Gerville Reyes-Luistro, also known as Jinky Bitrics Luistro or Bitrics, is a Filipina politician and lawyer serving as the Representative of Batangas's 2nd congressional district since 2022.

Political career

Municipal Administrator of Mabini
Luistro served as the Municipal Administrator of Mabini, Batangas during the mayorship of her husband Noel Luistro.

House of Representatives
In 2022, Luistro ran for representative of the 2nd district of Batangas under the Nationalist People's Coalition and won. She defeated the daughter of outgoing representative Raneo Abu, Dra. Reina Abu of Nacionalista Party and Atty.
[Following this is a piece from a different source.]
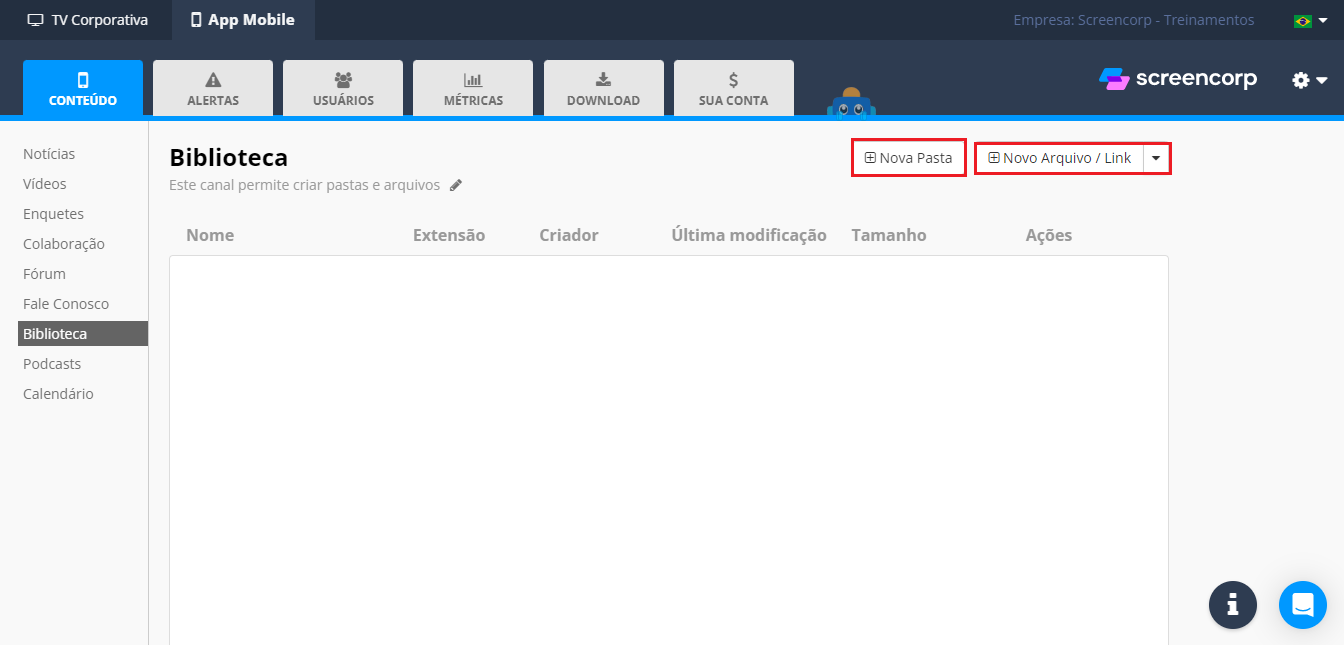Open the Alertas tab with warning icon
The width and height of the screenshot is (1344, 645).
coord(213,89)
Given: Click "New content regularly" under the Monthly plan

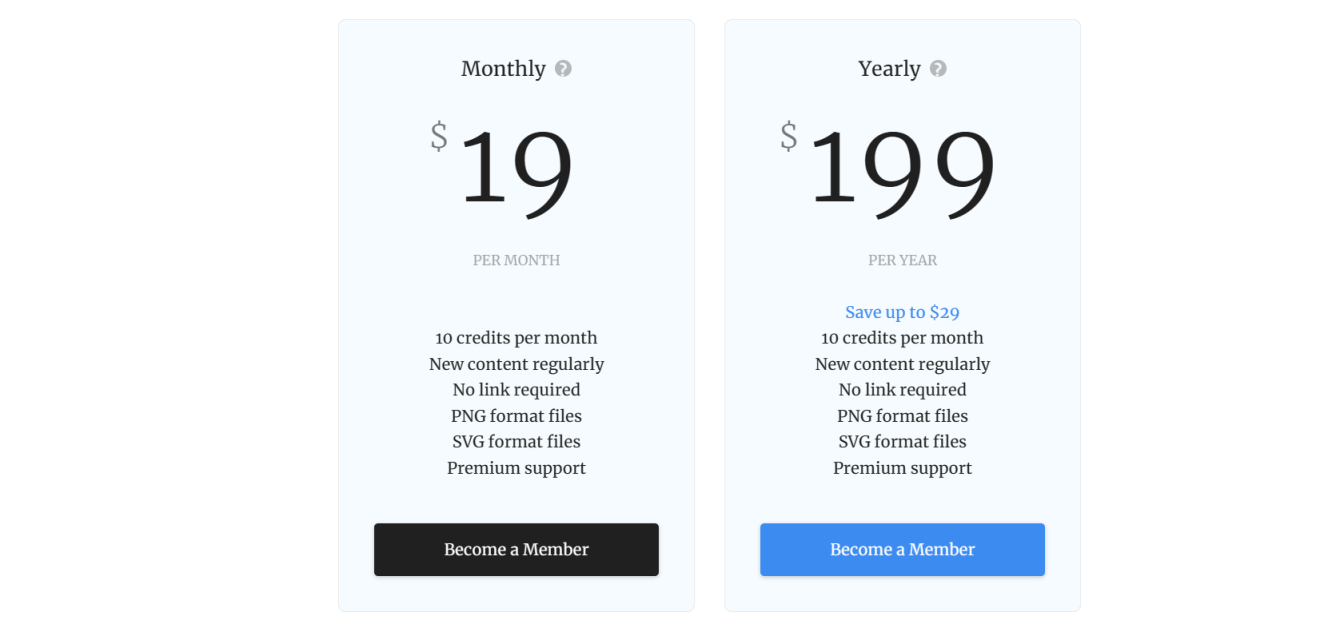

Nicasio "Nick" Conti of the PDP-Laban. She switched party from Nationalist People's Coalition to Lakas–CMD.

Personal life
Gerville Luistro is married to Noel Luistro, who served as mayor of Mabini from 2016 to 2022.

References

Living people
Members of the House of Representatives of the Philippines from Batangas
People from Batangas
Nationalist People's Coalition politicians
Lakas–CMD politicians
21st-century Filipino lawyers
Filipino women lawyers
21st-century Filipino women politicians
21st-century Filipino politicians
Year of birth missing (living people)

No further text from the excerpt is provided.